Nationwide voter turnout in this week's midterm election may have hit a 50-year low, with no consistent pattern from state to state, analysts say.

Going into the voting, independent projections based on registration figures indicated that the turnout may be worse than the 36.4 percent level reached in the last midterm election of 1986. That was, in turn, the poorest voter showing since the 1942 midterm election.Curtis Gans, director of the Committee for the Study of the American Electorate, described Tuesday's turnout as a "cliffhanger" in the sense that with only a small segment of the vote still not counted as of Wednesday afternoon, the turnout was almost exactly at the 1986 level.

"If there are 3 million votes out there it will be lower than in 1986; if there are 4 million it will be about the same," said Gans.

Gans added that turnout for Democrats held fairly steady, while Republican turnout was down by only a slight margin.

However, Gans added that an analysis of the figures from across the country showed no pattern except that turnout appeared driven solely by the importance and closeness of the top race from state to state.

Of the 46 states that had statewide races on tap, Gans said turnout increased from the last midterm election in 23 states, while dropping in the other 23.

And in some of the places where the key races were viewed as critical, the turnout showed it, regardless of whether the contest was close.

For example, in the District of Columbia, Democrat Sharon Pratt Dixon was elected mayor with an astounding 86 percent of the vote.
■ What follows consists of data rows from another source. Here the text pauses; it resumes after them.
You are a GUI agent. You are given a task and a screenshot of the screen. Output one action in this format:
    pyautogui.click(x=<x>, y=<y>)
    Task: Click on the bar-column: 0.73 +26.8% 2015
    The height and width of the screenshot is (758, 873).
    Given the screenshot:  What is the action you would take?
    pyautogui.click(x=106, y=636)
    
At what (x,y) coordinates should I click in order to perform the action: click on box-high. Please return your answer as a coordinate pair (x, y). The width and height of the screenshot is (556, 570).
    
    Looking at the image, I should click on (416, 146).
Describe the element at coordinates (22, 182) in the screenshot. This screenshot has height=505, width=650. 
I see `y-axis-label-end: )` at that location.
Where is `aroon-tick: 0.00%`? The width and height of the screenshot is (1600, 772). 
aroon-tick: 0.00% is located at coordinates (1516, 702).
Turnout was a record 53 percent.

In that case, even though the outcome was not in doubt, the race was viewed as critical because it represented a changing of the guard from the troubled administration of Mayor Marion Barry, who was convicted of drug charges earlier this year and was not in the race.

Meanwhile, the North Carolina Senate race - a much closer affair won by conservative Republican incumbent Jesse Helms over liberal black Democrat Harvey Gantt - also generated large voter interest.

"In that race you probably had the highest midterm turnout since women were given the franchise (to vote)," said Gans.

Historically, turnout in midterm elections is much lower than in years when the presidency is at stake and the race for the White House sparks more interest in politics.